▶ _Your task_: Copy the records below character for character.

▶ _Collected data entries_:
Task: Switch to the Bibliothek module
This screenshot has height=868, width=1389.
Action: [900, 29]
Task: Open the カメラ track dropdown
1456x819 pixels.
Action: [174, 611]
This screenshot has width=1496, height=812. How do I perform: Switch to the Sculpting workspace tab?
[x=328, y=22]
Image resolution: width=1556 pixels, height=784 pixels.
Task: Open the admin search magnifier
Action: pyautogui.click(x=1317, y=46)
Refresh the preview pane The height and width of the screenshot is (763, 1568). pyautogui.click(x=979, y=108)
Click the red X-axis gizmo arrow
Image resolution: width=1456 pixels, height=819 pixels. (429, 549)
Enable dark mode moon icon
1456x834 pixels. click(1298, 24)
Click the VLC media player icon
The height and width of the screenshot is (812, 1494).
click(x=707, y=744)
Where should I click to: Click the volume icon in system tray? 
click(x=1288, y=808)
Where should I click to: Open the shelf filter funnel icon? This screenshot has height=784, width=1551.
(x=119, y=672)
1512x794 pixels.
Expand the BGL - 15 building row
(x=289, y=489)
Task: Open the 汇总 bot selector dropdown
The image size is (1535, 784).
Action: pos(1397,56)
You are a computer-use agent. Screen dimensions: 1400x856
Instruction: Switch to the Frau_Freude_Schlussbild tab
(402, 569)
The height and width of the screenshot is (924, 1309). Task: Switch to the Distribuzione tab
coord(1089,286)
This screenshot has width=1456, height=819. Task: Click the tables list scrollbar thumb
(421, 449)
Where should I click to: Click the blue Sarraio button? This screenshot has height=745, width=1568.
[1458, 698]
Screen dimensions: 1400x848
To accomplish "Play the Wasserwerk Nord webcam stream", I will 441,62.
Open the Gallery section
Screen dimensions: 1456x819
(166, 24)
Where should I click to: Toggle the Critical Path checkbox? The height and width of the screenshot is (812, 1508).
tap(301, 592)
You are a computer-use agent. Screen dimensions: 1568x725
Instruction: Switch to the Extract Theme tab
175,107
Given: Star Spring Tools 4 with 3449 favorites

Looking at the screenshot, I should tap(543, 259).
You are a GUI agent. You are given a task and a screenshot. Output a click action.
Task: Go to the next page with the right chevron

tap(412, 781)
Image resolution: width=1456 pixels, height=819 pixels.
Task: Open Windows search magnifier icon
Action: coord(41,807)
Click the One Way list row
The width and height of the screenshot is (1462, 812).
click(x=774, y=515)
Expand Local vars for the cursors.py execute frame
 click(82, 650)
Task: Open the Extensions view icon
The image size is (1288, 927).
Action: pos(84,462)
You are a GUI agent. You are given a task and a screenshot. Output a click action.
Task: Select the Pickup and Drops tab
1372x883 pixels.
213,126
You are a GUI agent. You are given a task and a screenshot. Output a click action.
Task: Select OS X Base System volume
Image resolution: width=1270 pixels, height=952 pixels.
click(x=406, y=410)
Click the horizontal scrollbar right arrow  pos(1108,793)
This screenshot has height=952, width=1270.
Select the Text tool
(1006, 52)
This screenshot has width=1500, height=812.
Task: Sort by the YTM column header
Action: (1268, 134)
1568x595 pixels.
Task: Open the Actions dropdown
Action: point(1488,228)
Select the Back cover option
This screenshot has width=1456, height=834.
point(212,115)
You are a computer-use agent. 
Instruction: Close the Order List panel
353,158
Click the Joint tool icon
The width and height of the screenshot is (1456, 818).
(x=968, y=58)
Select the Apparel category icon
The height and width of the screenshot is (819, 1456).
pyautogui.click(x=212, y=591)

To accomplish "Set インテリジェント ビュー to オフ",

▶ _Answer space_:
Task: Switch to the Bibliothek module
This screenshot has height=868, width=1389.
Action: [900, 29]
Task: Open the カメラ track dropdown
1456x819 pixels.
Action: [174, 611]
This screenshot has width=1496, height=812. How do I perform: Switch to the Sculpting workspace tab?
[x=328, y=22]
Image resolution: width=1556 pixels, height=784 pixels.
Task: Open the admin search magnifier
Action: pyautogui.click(x=1317, y=46)
Refresh the preview pane The height and width of the screenshot is (763, 1568). pyautogui.click(x=979, y=108)
Click the red X-axis gizmo arrow
Image resolution: width=1456 pixels, height=819 pixels. (429, 549)
Enable dark mode moon icon
1456x834 pixels. click(1298, 24)
Click the VLC media player icon
The height and width of the screenshot is (812, 1494).
click(x=707, y=744)
Where should I click to: Click the volume icon in system tray? 
click(x=1288, y=808)
Where should I click to: Open the shelf filter funnel icon? This screenshot has height=784, width=1551.
(x=119, y=672)
1512x794 pixels.
Expand the BGL - 15 building row
(x=289, y=489)
Task: Open the 汇总 bot selector dropdown
The image size is (1535, 784).
Action: pos(1397,56)
You are a computer-use agent. Screen dimensions: 1400x856
Instruction: Switch to the Frau_Freude_Schlussbild tab
(402, 569)
The height and width of the screenshot is (924, 1309). Task: Switch to the Distribuzione tab
coord(1089,286)
This screenshot has width=1456, height=819. Task: Click the tables list scrollbar thumb
(421, 449)
Where should I click to: Click the blue Sarraio button? This screenshot has height=745, width=1568.
[1458, 698]
Screen dimensions: 1400x848
To accomplish "Play the Wasserwerk Nord webcam stream", I will 441,62.
Open the Gallery section
Screen dimensions: 1456x819
(166, 24)
Where should I click to: Toggle the Critical Path checkbox? The height and width of the screenshot is (812, 1508).
tap(301, 592)
You are a computer-use agent. Screen dimensions: 1568x725
Instruction: Switch to the Extract Theme tab
175,107
Given: Star Spring Tools 4 with 3449 favorites

Looking at the screenshot, I should tap(543, 259).
You are a GUI agent. You are given a task and a screenshot. Output a click action.
Task: Go to the next page with the right chevron

tap(412, 781)
Image resolution: width=1456 pixels, height=819 pixels.
Task: Open Windows search magnifier icon
Action: coord(41,807)
Click the One Way list row
The width and height of the screenshot is (1462, 812).
click(x=774, y=515)
Expand Local vars for the cursors.py execute frame
 click(82, 650)
Task: Open the Extensions view icon
The image size is (1288, 927).
Action: pos(84,462)
You are a GUI agent. You are given a task and a screenshot. Output a click action.
Task: Select the Pickup and Drops tab
1372x883 pixels.
213,126
You are a GUI agent. You are given a task and a screenshot. Output a click action.
Task: Select OS X Base System volume
Image resolution: width=1270 pixels, height=952 pixels.
click(x=406, y=410)
Click the horizontal scrollbar right arrow  pos(1108,793)
This screenshot has height=952, width=1270.
Select the Text tool
(1006, 52)
This screenshot has width=1500, height=812.
Task: Sort by the YTM column header
Action: (1268, 134)
1568x595 pixels.
Task: Open the Actions dropdown
Action: point(1488,228)
Select the Back cover option
This screenshot has width=1456, height=834.
point(212,115)
You are a computer-use agent. 
Instruction: Close the Order List panel
353,158
Click the Joint tool icon
The width and height of the screenshot is (1456, 818).
(x=968, y=58)
Select the Apparel category icon
The height and width of the screenshot is (819, 1456).
pyautogui.click(x=212, y=591)

To accomplish "Set インテリジェント ビュー to オフ",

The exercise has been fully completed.